═══ Task material

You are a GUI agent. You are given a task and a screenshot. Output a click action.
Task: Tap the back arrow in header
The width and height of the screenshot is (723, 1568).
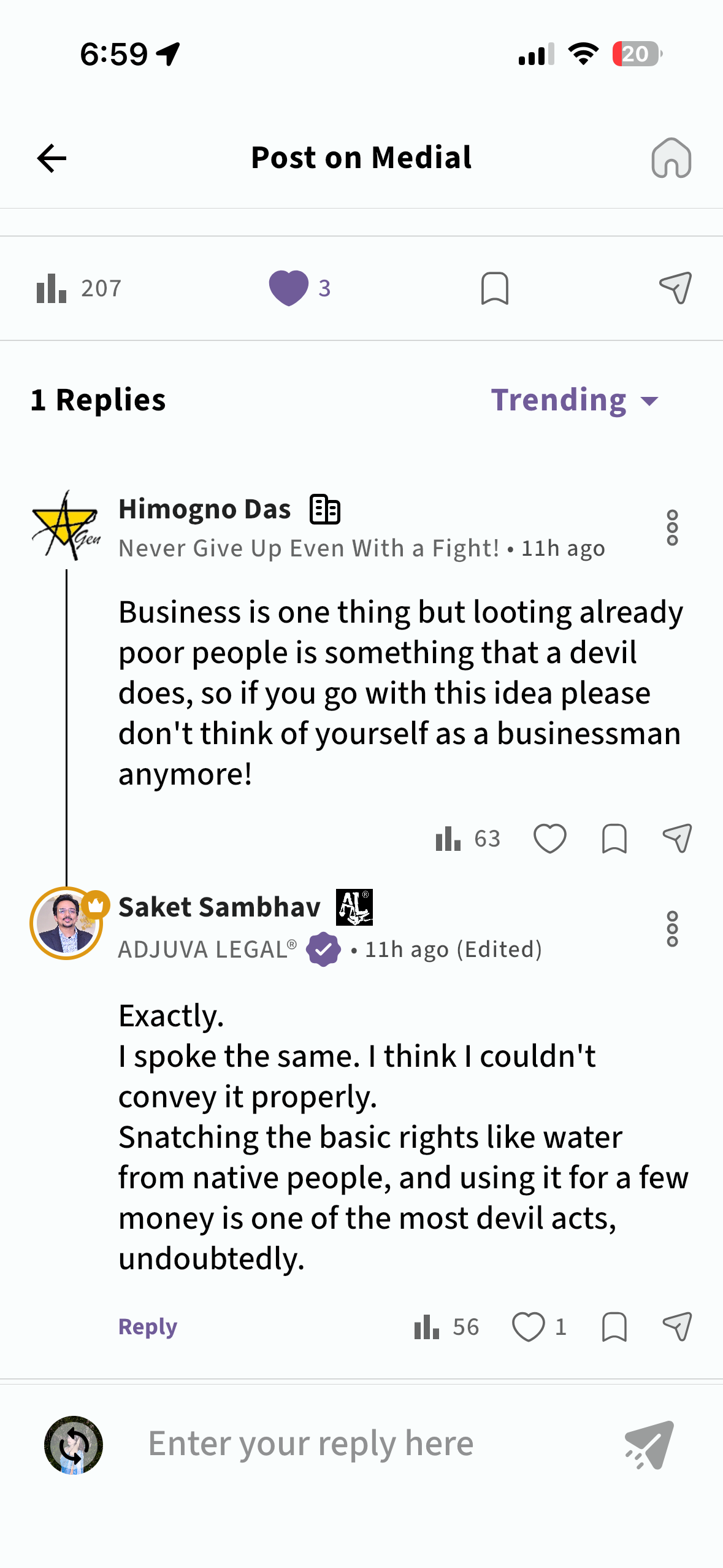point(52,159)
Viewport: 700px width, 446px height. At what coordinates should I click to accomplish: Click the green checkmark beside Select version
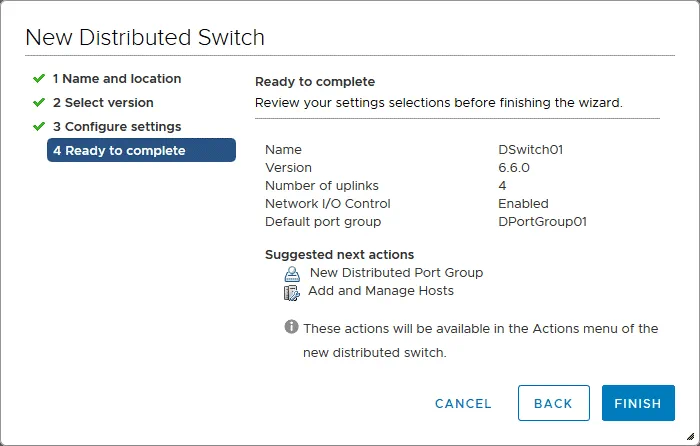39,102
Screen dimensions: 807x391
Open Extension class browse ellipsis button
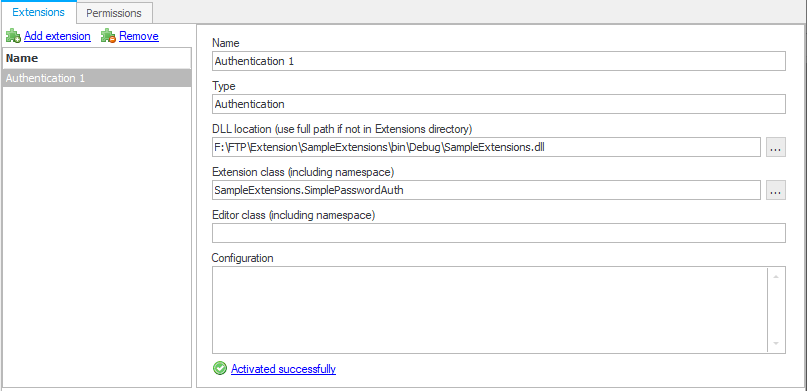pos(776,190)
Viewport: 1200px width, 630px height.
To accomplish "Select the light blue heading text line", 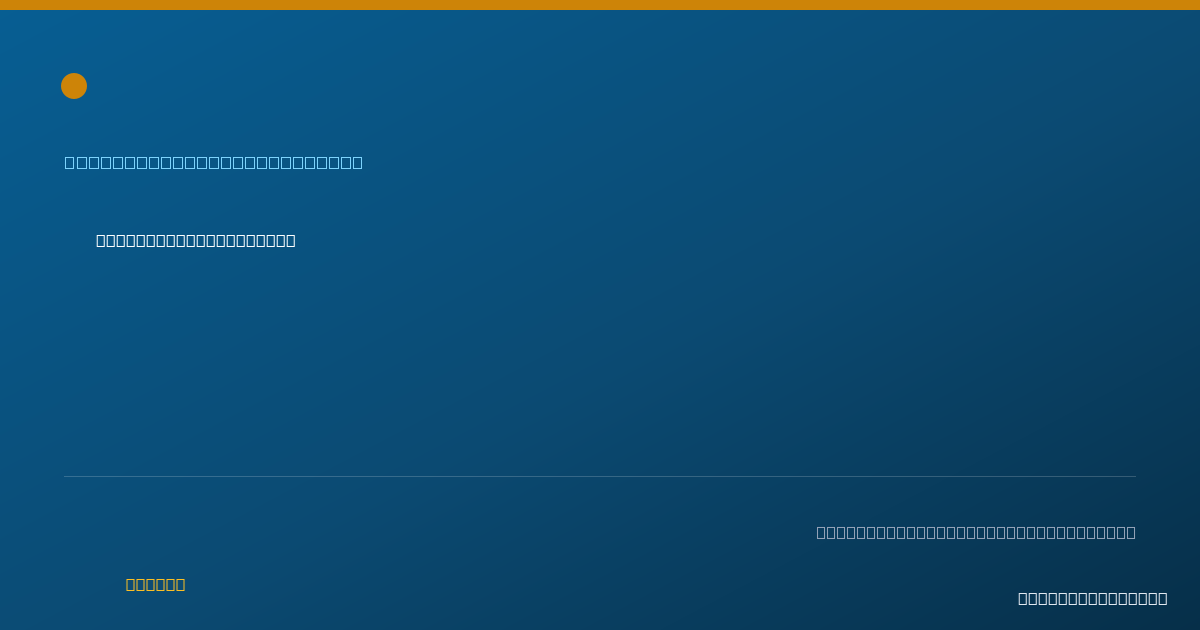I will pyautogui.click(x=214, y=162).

══════
═══ Task material

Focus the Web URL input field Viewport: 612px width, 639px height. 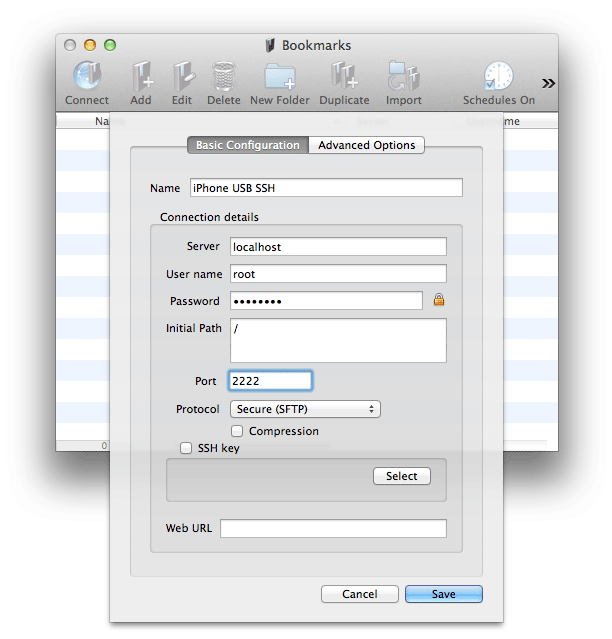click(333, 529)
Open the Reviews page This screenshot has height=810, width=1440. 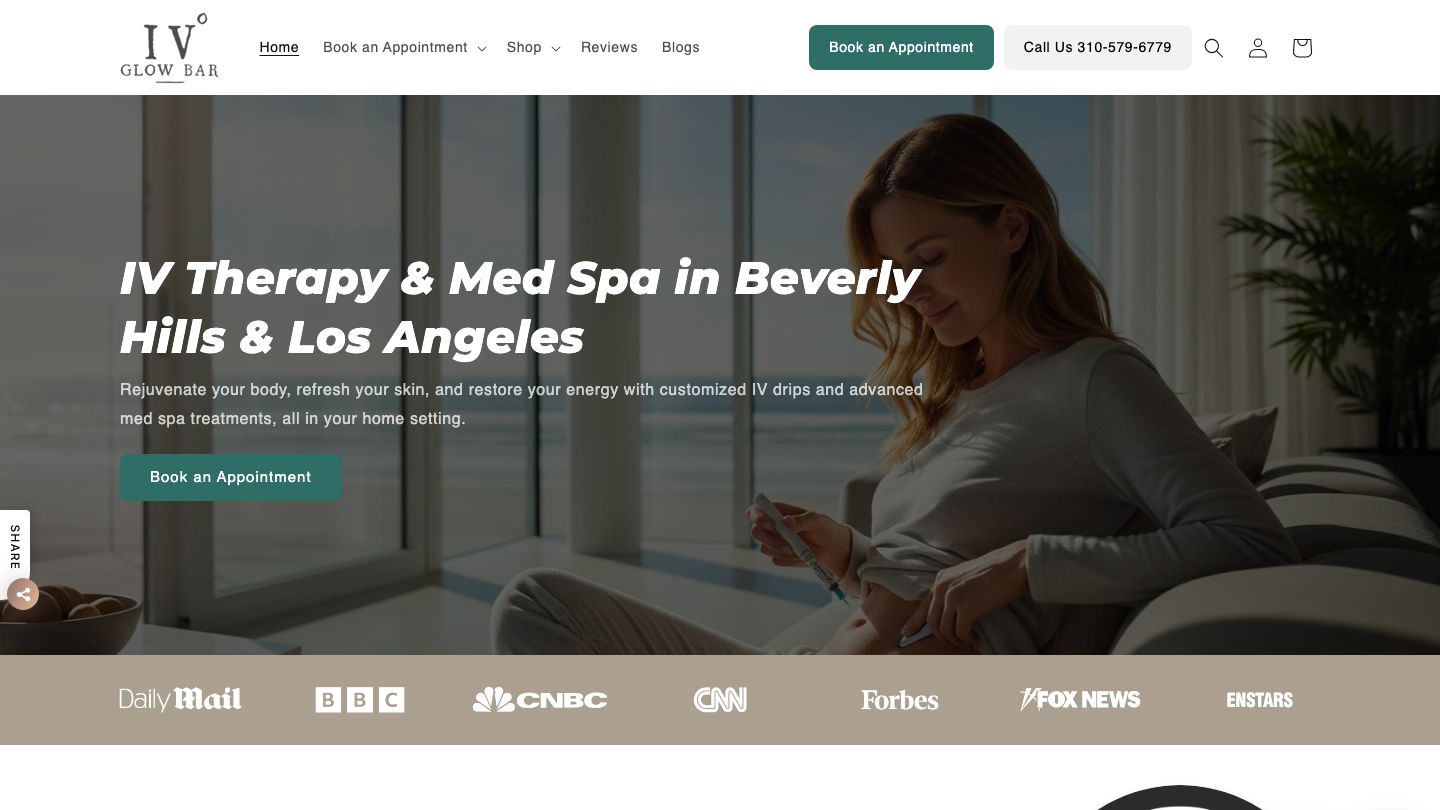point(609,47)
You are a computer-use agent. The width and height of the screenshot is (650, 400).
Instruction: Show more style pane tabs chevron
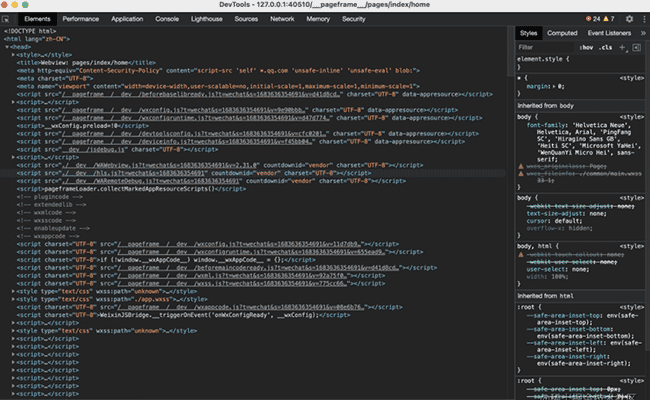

══════
═══ Task material

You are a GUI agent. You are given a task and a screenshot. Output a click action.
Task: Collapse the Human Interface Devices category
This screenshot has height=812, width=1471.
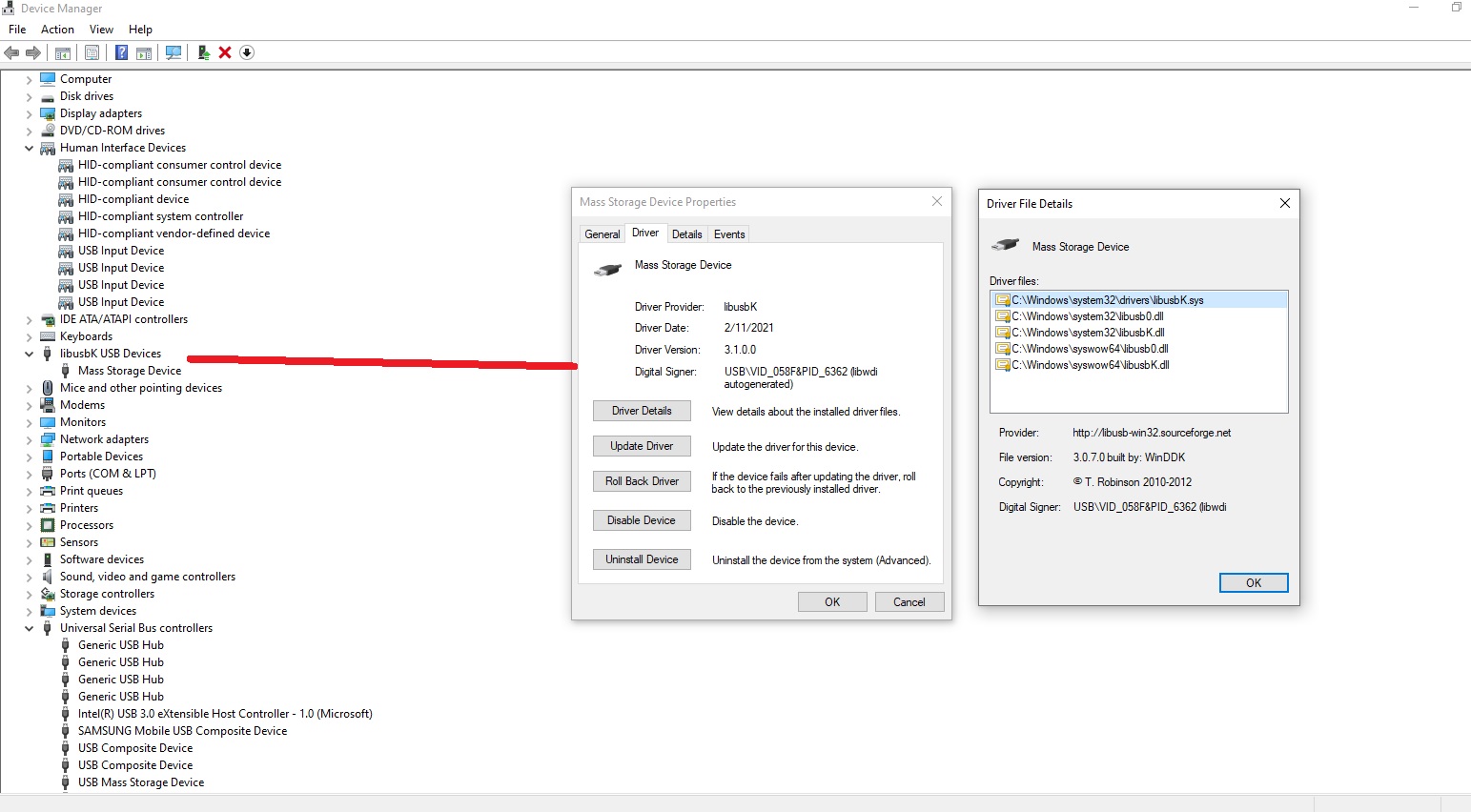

══════

▶ _Task brief_
Transcribe each line of the data above, unaltered, from the one where "Task: Collapse the" appears to the one where "This screenshot has height=812, width=1471." appears, inclusive of both.

▶ _Output for this exercise_
Task: Collapse the Human Interface Devices category
This screenshot has height=812, width=1471.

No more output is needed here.